■ **Source data**

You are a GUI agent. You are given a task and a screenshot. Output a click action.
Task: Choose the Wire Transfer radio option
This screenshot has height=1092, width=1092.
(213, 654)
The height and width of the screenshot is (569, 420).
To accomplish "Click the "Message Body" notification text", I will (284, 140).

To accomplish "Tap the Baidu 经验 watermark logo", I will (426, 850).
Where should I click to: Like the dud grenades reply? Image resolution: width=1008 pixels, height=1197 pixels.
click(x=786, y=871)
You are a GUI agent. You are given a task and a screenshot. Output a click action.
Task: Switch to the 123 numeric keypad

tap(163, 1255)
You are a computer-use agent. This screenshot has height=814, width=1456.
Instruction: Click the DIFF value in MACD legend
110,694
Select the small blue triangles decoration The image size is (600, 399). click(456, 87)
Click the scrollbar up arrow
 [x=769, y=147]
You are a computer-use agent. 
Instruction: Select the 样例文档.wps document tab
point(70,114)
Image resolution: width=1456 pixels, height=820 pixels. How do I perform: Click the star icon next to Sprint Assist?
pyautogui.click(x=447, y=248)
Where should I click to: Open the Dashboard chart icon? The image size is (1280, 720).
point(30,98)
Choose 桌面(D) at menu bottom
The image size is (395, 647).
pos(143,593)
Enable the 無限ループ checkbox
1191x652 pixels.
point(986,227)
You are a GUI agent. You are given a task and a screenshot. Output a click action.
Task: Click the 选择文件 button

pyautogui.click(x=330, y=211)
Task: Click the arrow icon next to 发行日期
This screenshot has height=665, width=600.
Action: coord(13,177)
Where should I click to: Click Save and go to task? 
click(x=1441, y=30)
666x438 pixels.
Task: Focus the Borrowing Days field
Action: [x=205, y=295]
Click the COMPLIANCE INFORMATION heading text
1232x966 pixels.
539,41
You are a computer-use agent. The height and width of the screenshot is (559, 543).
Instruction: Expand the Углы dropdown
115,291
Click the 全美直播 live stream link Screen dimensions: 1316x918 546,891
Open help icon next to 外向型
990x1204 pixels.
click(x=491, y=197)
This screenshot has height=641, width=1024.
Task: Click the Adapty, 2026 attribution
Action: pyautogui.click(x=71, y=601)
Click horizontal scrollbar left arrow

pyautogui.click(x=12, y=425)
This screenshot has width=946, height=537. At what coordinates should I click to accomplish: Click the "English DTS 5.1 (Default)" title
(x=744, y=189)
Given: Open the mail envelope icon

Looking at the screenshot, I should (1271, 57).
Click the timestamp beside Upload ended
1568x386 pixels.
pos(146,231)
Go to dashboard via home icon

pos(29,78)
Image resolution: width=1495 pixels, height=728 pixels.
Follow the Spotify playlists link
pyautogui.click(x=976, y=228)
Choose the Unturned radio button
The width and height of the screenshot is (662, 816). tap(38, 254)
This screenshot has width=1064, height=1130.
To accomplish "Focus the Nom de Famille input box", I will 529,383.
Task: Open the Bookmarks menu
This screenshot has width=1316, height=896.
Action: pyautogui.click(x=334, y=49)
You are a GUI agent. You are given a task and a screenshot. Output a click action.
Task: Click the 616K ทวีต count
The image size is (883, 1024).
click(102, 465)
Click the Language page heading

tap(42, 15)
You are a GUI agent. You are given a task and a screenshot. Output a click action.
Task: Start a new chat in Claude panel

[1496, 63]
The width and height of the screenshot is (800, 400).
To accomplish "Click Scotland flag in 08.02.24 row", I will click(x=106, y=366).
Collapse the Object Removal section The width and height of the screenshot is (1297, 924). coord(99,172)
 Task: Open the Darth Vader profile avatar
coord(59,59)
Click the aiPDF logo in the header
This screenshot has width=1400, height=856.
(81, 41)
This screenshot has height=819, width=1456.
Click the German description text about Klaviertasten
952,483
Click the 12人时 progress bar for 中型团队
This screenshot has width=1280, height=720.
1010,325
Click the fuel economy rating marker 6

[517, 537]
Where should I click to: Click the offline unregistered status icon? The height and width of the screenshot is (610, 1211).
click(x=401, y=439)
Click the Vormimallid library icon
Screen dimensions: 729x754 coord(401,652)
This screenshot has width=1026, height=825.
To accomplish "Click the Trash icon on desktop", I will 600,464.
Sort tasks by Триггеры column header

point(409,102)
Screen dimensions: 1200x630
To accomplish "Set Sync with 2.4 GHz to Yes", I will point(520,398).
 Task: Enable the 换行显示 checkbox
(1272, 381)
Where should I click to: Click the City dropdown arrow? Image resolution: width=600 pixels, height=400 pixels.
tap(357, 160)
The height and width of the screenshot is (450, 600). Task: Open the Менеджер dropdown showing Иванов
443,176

■ **What this task involves**
In the records above, the line with "Image resolution: width=1456" marks the start and the line with "Open help icon next to 外向型" marks the end; copy that stretch exactly, both lines included, and nothing else.

■ **Task output**
Image resolution: width=1456 pixels, height=820 pixels. How do I perform: Click the star icon next to Sprint Assist?
pyautogui.click(x=447, y=248)
Where should I click to: Open the Dashboard chart icon? The image size is (1280, 720).
point(30,98)
Choose 桌面(D) at menu bottom
The image size is (395, 647).
pos(143,593)
Enable the 無限ループ checkbox
1191x652 pixels.
point(986,227)
You are a GUI agent. You are given a task and a screenshot. Output a click action.
Task: Click the 选择文件 button

pyautogui.click(x=330, y=211)
Task: Click the arrow icon next to 发行日期
This screenshot has height=665, width=600.
Action: coord(13,177)
Where should I click to: Click Save and go to task? 
click(x=1441, y=30)
666x438 pixels.
Task: Focus the Borrowing Days field
Action: [x=205, y=295]
Click the COMPLIANCE INFORMATION heading text
1232x966 pixels.
539,41
You are a computer-use agent. The height and width of the screenshot is (559, 543).
Instruction: Expand the Углы dropdown
115,291
Click the 全美直播 live stream link Screen dimensions: 1316x918 546,891
Open help icon next to 外向型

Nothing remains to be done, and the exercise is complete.